From the Collections of Jordan D. Schnitzer and His Family Foundation
August 20, 2024 – March 8, 2025

Exhibition

In its most everyday sense, food is a physical necessity, yet its overall significance goes far beyond sustenance. Food is integral to our communities, relationships, cultures, and languages. People interact with food on varying levels. Some of us grow or gather it; more of us buy it. We transform it by cutting, cooking, and dressing it with spices, marinades, and garnishes. We use food as an intermediary to connect with others through holiday meals, business lunches, dates, and more.

Our food choices also carry ethical implications. What we eat affects and is affected by an intricate global food chain. We fight over food. We deny food to some as a tool of suppression and cultural erasure. We fear for our health, the challenge of feeding a growing global population, and the effects of climate change on food production. These topics are especially relevant at WSU Pullman, a land-grant university with research and scholarship rooted in agriculture and food sciences.
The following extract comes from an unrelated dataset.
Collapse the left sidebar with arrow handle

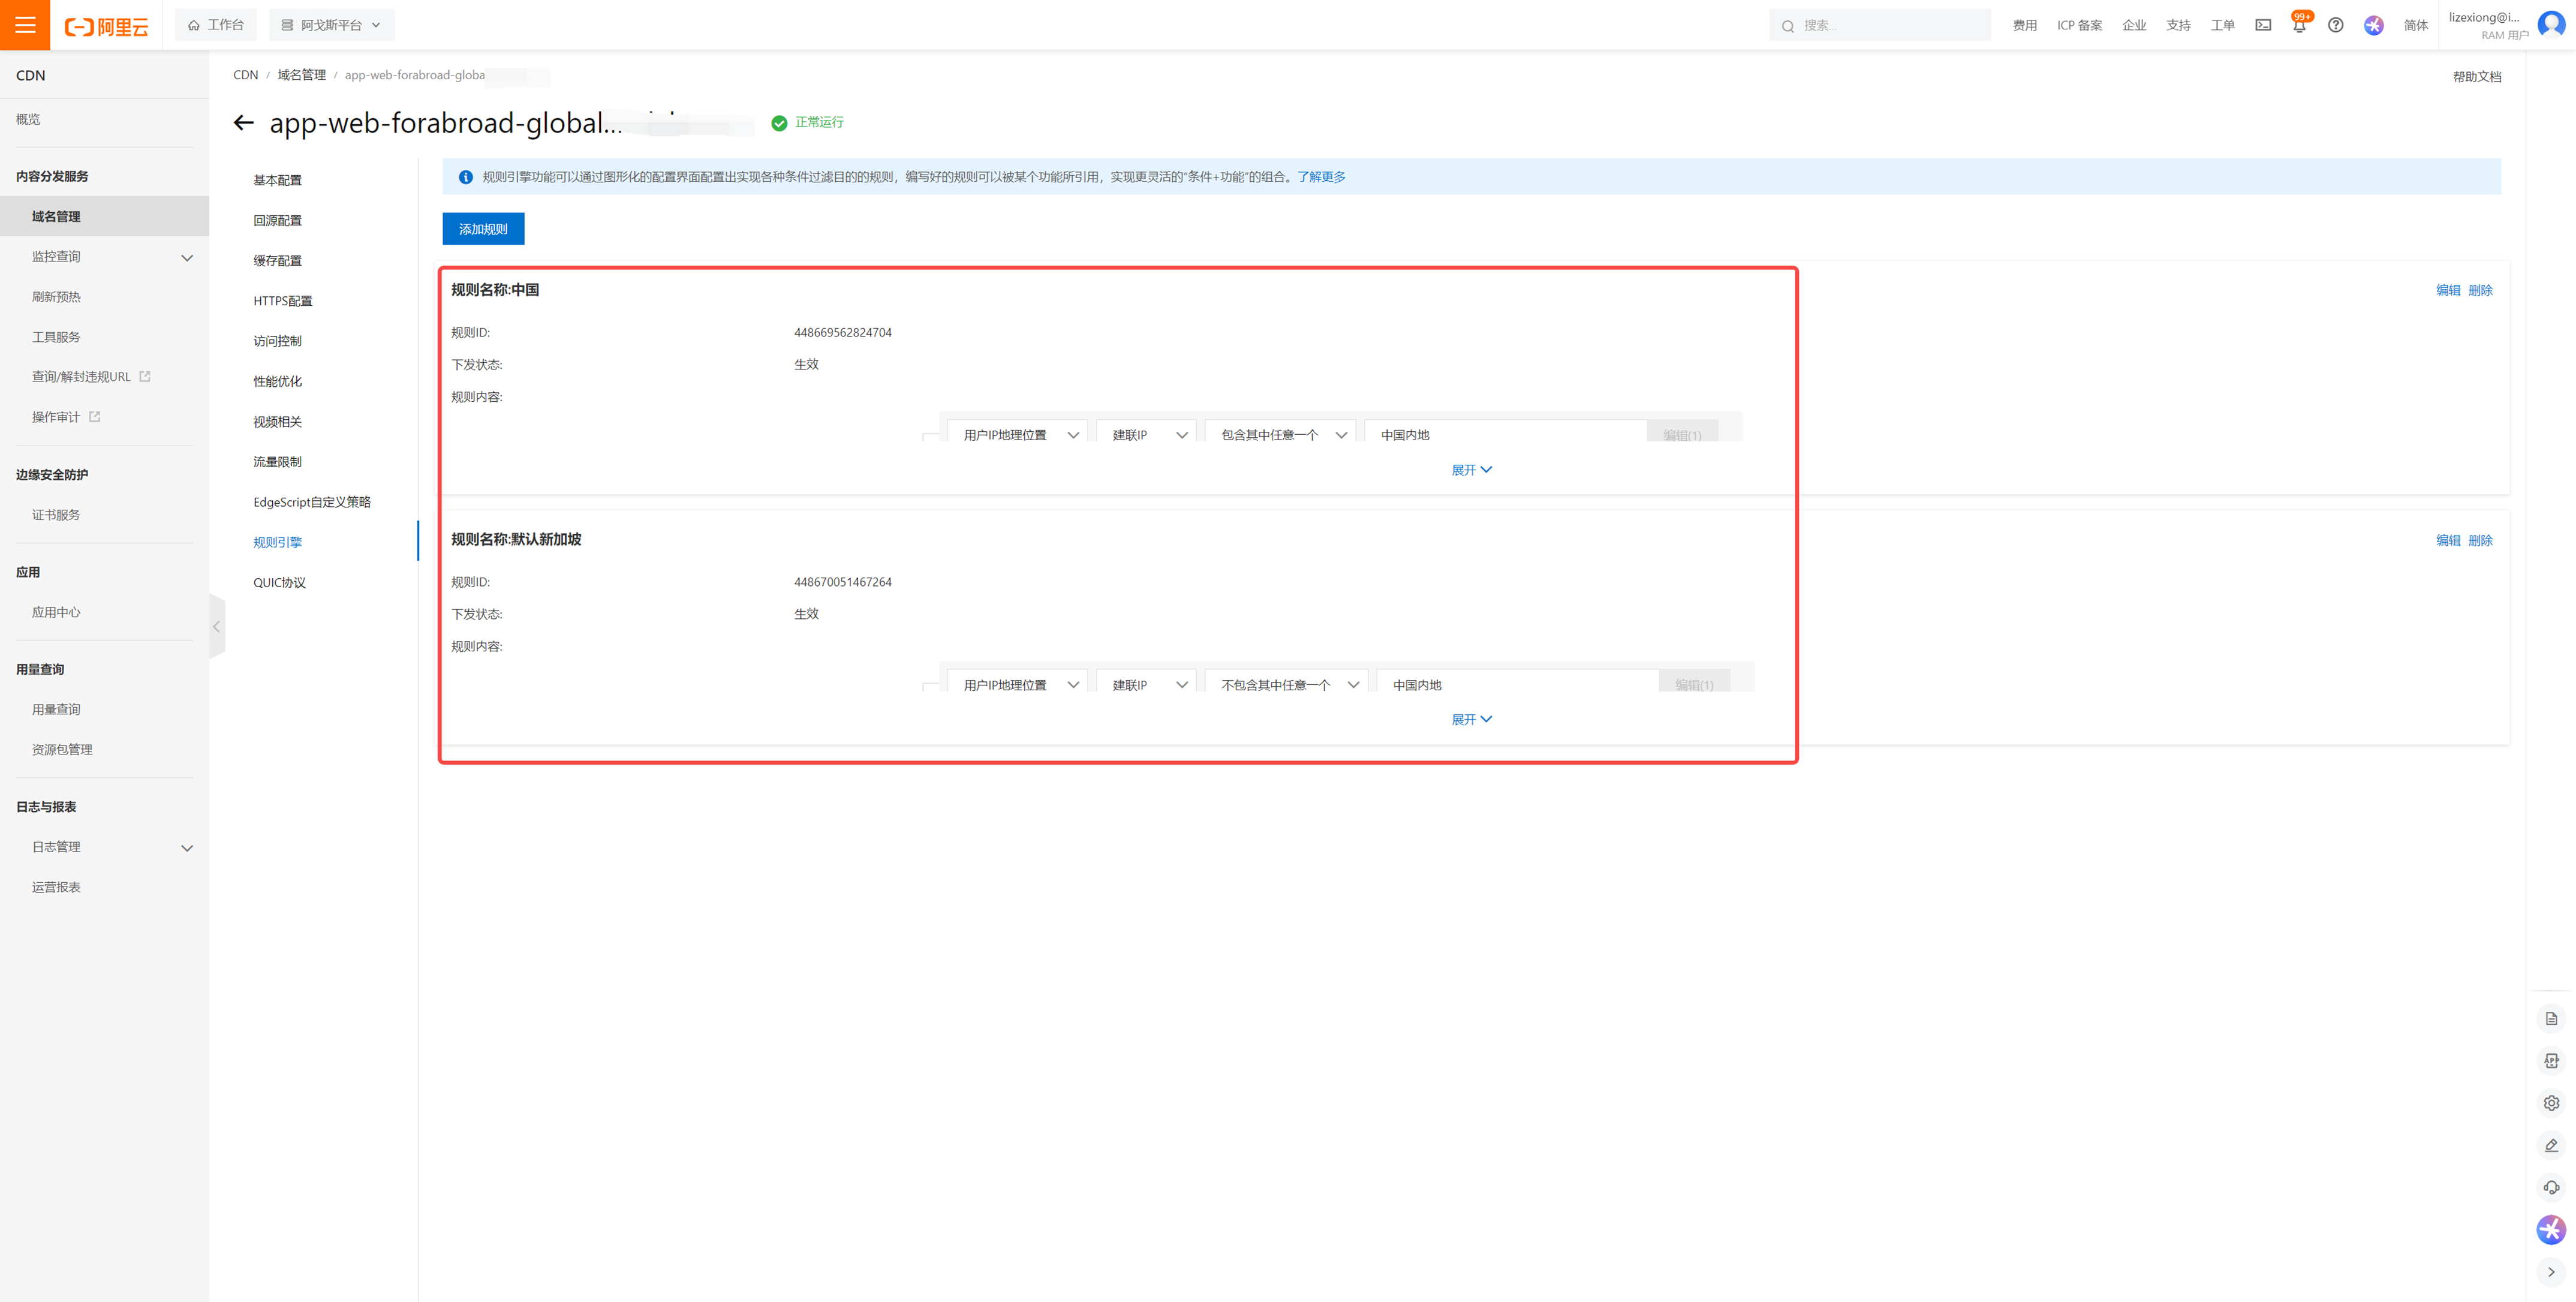(216, 627)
Featuring more than 100 works in a variety of media from the renowned collections of Jordan D. Schnitzer and his Family Foundation, The Art of Food showcases how some of the most prominent artists of the twentieth and twenty-first centuries have considered this universal subject. Organized thematically, it uses an artistic lens to examine the subject of food beyond its purpose as body fuel.
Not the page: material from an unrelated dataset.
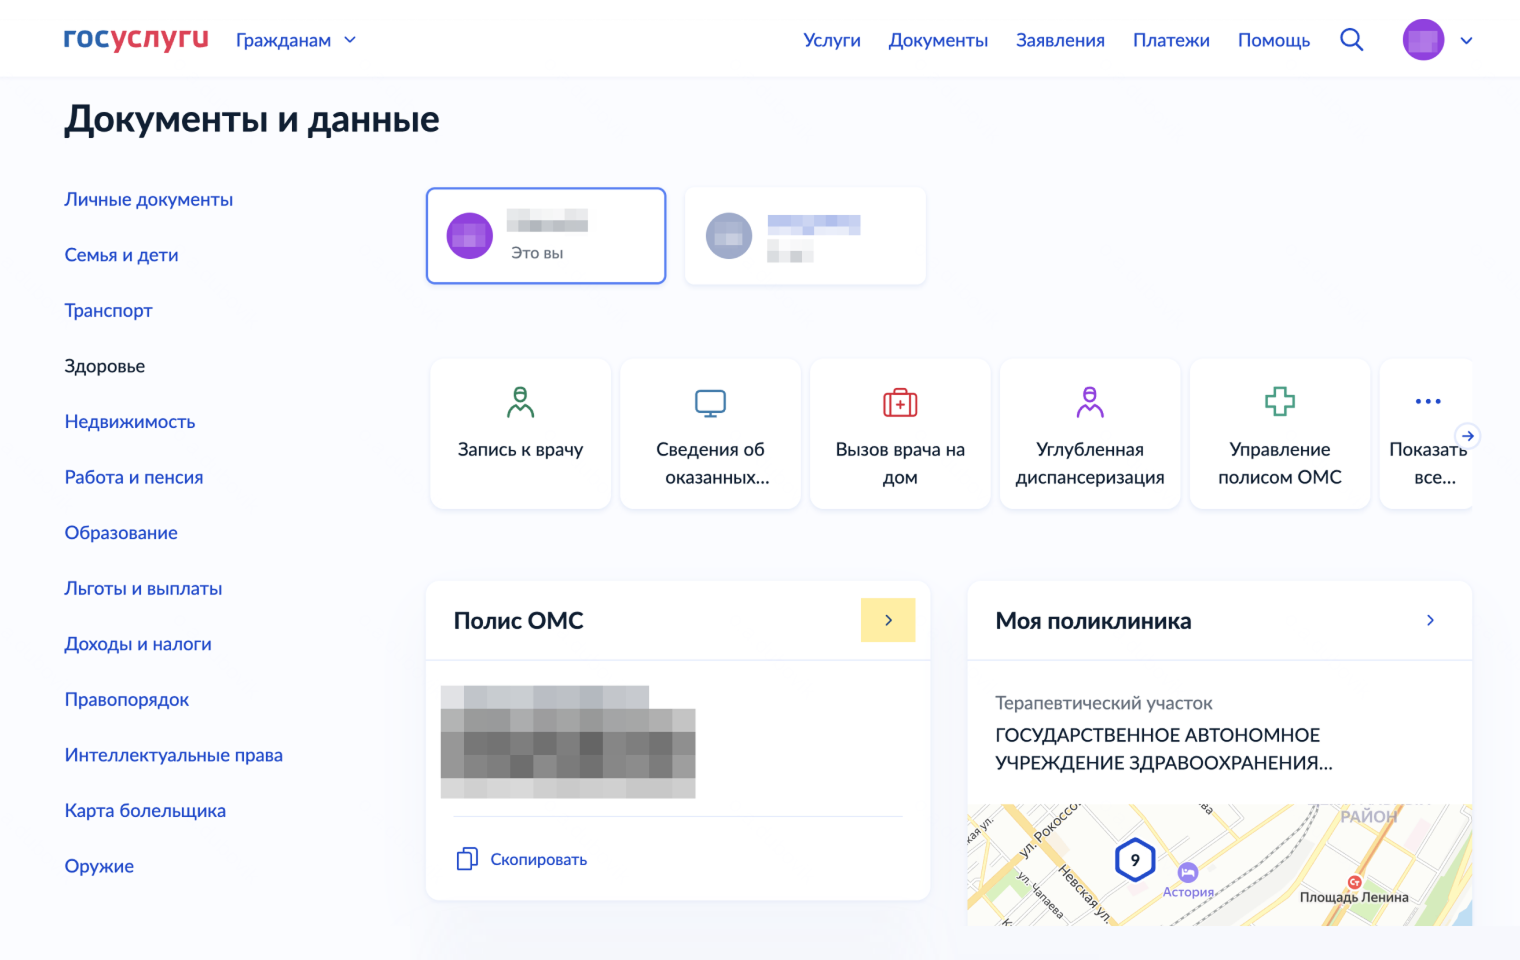The height and width of the screenshot is (960, 1520).
Task: Select the Здоровье category in the sidebar
Action: pyautogui.click(x=104, y=366)
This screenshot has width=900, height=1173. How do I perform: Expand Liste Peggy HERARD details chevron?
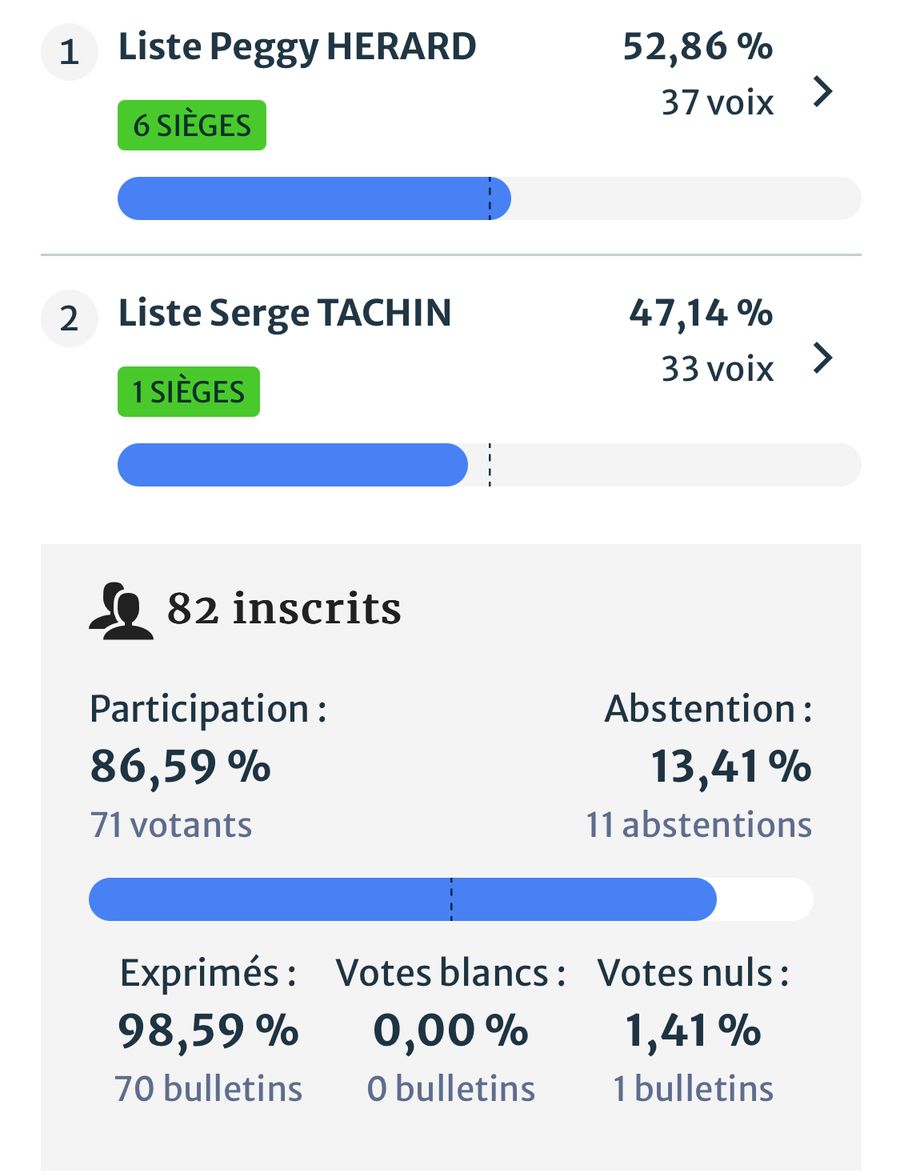point(822,92)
Presented by the Jordan Schnitzer Museum of Art WSU and curated by Olivia Miller at the University of Arizona Museum of Art. Funding for this exhibition is provided by the David G. Pollart Center for Arts and Humanities, the Samuel H. and Patricia W. Smith Endowment, and friends of the museum.

Location

The Jordan Schnitzer Museum of Art WSU is located in the Crimson Cube (on Wilson Road across from Martin Stadium and the CUB) on the WSU Pullman campus.